The Chicago White Sox locked up former All-Star starting pitcher Jake Peavy to a two-year, $29 million extension recently with the hope that he builds off a consistent 2012 season.
But looking at his recent history, Peavy made out like a bandit in this deal.
Sure, he made 32 starts this past season with a 3.37 ERA in 219 innings, but he was just 11-12. He was expected to be the team’s ace, but young lefty Chris Sale filled that role.
Of course, Peavy expressed his desire to remain with the White Sox rather than test free agency. That’s because there’s little chance he would have earned as much on the open market.
Peavy’s red flags can viewed right in his stat line. After being traded to Chicago at the trade deadline in 2009, Peavy has pitched three seasons with the White Sox.
Aside from the 32 starts this past season, he only managed 35 starts combined in the prior two seasons dealing with injuries. During that time, he was 14-13, which isn’t exactly the record of an ace.

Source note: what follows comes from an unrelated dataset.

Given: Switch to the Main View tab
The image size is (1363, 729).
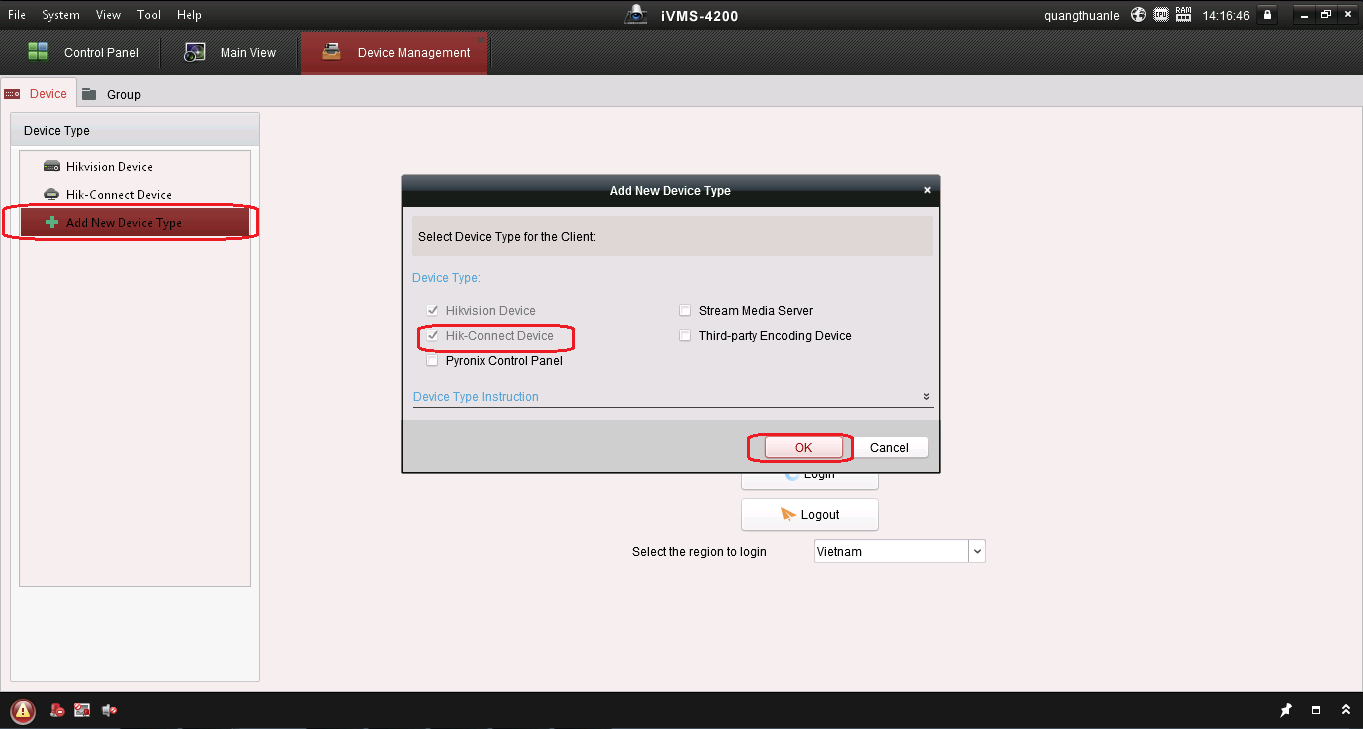Looking at the screenshot, I should (x=231, y=53).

Peavy was the ideal candidate to receive a contract laden with incentives. Based on his injury history, there’s no telling how effective he will be, so having incentives would ensure that the White Sox got a return on their investment.
With Sale, Gavin Floyd, John Danks and Jose Quintana, the White Sox rotation was in decent shape without Peavy. They could have searched for a cheaper option to fill out the fifth spot and used their funds to address other needs.
No one is going to knock Peavy talent wise. When he’s on the mound and pitching at the top of his game, he’s a solid middle-of-the-rotation option. He’s no longer the shut-down player he was in San Diego, but that doesn’t mean that he’s completely ineffective.
The issue here is the money. Nearly $15 million per season for a .500 pitcher who has only made 30-plus starts in one of the past three seasons? It’s very strange.
Sale’s emergence has taken some of the pressure off Peavy in terms of leading the rotation. Yet, he will be paid like an ace, so fans will expect him to perform like an ace.
If things don’t work out for Peavy, he could be a trade option at this or next year’s July deadline. He’d have either one year left on his contract — which the White Sox would have to eat some of it — or he would be a free agent the following season.
While Chicago’s starting rotation appears intact already heading into 2013, the decision to lock up Peavy for two years and $29 million is curious to say the least.